Cohen graduated from Rutgers University with a B.S. in 1956 and subsequently joined the University of Pennsylvania School of Medicine from which he obtained his M.D. in 1960. Over the course of a series of internships and fellowships, Cohen developed an interest in basic research and began to include it as part of clinical practices during his time as a resident at the National Institutes of Health.

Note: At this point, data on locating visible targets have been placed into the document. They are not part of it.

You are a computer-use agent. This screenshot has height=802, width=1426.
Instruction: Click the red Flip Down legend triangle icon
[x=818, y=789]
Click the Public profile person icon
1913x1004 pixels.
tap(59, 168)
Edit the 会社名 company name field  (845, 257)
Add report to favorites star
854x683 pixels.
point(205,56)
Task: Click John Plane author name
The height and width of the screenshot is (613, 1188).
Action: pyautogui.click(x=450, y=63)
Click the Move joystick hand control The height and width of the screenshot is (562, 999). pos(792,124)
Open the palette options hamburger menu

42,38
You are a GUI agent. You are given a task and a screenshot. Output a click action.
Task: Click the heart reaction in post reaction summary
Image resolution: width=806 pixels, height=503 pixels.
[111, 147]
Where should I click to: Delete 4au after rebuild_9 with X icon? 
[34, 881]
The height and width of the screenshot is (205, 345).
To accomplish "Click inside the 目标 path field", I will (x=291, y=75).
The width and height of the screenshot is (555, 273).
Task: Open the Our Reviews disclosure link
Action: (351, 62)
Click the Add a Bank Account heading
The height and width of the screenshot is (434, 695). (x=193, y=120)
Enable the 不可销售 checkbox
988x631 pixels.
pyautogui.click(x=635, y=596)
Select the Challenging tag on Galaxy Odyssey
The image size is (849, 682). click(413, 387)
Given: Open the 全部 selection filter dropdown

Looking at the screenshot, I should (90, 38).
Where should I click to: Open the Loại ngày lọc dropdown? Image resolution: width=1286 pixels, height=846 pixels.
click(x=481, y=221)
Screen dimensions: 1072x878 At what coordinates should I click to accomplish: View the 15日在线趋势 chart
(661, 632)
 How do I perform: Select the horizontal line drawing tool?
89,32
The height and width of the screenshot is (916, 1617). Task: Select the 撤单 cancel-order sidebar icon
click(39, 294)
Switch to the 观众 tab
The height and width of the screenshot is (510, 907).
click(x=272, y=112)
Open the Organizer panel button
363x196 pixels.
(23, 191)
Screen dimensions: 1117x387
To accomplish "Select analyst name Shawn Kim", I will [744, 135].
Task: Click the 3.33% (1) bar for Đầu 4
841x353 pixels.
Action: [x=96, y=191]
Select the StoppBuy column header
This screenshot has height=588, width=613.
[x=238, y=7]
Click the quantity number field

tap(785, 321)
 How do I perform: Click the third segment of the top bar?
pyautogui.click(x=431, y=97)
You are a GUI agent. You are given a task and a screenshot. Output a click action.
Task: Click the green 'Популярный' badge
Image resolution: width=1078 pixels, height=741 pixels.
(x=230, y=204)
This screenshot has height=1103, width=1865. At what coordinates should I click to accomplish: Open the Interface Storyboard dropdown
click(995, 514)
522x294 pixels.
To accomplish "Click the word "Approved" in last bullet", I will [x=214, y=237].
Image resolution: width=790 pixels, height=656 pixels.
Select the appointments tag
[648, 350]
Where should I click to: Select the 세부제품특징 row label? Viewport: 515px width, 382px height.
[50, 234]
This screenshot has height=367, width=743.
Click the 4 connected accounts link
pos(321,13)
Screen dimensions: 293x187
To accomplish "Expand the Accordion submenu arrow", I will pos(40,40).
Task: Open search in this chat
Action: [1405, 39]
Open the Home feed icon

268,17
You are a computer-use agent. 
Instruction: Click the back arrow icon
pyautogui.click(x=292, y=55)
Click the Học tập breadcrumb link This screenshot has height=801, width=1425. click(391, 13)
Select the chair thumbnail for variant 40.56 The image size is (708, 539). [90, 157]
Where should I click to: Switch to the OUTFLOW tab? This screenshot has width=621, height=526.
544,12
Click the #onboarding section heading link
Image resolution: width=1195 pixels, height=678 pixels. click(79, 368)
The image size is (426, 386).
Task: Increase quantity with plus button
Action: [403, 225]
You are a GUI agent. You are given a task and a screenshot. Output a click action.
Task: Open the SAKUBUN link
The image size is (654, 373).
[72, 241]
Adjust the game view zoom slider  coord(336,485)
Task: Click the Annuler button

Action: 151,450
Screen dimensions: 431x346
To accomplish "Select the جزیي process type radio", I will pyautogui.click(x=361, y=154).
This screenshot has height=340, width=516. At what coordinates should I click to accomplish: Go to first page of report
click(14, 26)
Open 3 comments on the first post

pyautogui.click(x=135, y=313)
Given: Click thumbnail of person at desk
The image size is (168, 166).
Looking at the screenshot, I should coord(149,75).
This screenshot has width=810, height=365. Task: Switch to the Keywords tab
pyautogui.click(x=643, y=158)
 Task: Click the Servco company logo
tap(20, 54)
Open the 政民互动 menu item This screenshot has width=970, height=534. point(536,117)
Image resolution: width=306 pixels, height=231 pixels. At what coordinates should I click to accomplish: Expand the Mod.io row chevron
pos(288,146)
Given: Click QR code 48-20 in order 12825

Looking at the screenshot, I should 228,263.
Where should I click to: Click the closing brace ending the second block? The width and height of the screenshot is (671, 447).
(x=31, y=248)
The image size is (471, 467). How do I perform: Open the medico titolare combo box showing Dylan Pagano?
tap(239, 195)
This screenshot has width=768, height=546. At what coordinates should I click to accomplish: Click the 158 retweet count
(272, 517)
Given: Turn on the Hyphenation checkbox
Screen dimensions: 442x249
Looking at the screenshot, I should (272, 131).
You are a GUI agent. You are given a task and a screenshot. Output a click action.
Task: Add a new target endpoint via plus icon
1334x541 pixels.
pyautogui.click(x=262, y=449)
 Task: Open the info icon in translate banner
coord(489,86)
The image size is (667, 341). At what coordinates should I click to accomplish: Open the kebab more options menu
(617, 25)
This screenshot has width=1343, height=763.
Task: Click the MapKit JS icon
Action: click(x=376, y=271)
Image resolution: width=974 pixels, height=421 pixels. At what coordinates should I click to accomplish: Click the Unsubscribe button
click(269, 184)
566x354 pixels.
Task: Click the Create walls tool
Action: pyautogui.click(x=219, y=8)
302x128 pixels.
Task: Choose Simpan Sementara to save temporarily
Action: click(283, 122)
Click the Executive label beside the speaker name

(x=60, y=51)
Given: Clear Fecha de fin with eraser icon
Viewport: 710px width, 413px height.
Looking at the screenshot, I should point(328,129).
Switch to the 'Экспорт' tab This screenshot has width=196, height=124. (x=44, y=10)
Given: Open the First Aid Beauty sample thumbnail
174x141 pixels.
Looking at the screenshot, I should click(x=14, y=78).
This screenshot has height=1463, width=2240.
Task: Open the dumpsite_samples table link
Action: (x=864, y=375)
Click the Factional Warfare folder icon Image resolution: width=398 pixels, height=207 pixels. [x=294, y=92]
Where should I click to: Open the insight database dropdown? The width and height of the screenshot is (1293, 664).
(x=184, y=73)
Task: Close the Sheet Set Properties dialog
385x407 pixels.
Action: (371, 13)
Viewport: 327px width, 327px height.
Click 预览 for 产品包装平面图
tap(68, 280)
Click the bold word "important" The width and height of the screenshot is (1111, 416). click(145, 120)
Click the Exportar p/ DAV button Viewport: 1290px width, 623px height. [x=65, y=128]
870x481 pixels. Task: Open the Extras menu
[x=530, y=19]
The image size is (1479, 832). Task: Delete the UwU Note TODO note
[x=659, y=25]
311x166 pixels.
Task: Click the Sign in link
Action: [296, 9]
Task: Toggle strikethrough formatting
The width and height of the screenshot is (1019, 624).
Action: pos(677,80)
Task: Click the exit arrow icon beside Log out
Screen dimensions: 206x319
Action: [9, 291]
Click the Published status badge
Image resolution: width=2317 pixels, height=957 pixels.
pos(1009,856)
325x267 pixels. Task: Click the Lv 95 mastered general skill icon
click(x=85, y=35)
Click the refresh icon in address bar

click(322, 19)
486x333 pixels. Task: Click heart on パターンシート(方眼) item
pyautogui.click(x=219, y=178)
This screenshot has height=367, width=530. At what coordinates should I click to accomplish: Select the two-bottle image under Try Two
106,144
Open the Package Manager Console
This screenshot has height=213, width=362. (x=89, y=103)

In 1967 Cohen was a postdoctoral fellow in the lab of Jerard Hurwitz at the Albert Einstein College of Medicine, where he studied the transcriptional regulation of the bacteriophage λ genome. Cohen was interested in applying the techniques he learned in Hurwitz’s lab to study resistance plasmids - genetic elements that were found to be involved in the emergence of antibiotic resistance. Trained as both a physician and a scientist, Cohen believed that gaining insight into resistance plasmids was of both medical and scientific importance. He joined Stanford in 1968 to begin his research program.
In 1973 Cohen and his colleagues, Annie C. Y. Chang, Herbert W. Boyer, and Robert B. Helling, were the first to perform genetic cloning. Further work from Cohen and colleagues that soon followed showed that genes from unrelated bacterial species, and even genes from animal cells, can be introduced and propagated in a recipient bacterium.
The protocol utilized to perform this work was patented by Boyer and Cohen in 1974 and is recognized as one of the most widely adopted technologies in any industry. For his contributions and related work, Cohen has a long list of accolades and awards, which include being elected to the National Academy of Sciences (1979) and being awarded: The Albert Lasker Award for Basic Medical Research (1980), the National Medals of Science and Technology (1988, 1989, respectively), the Albany Medical Center Prize (2004), and the Shaw Prize in Life Science and Medicine (2004).
Cohen’s current work at Stanford involves the study of RNA decay, the evolution and spread of antibiotic resistance, and the expansion of gene regions that contain nucleotide repeats, a phenomenon known to have a causal role in a variety of neurodegenerative diseases.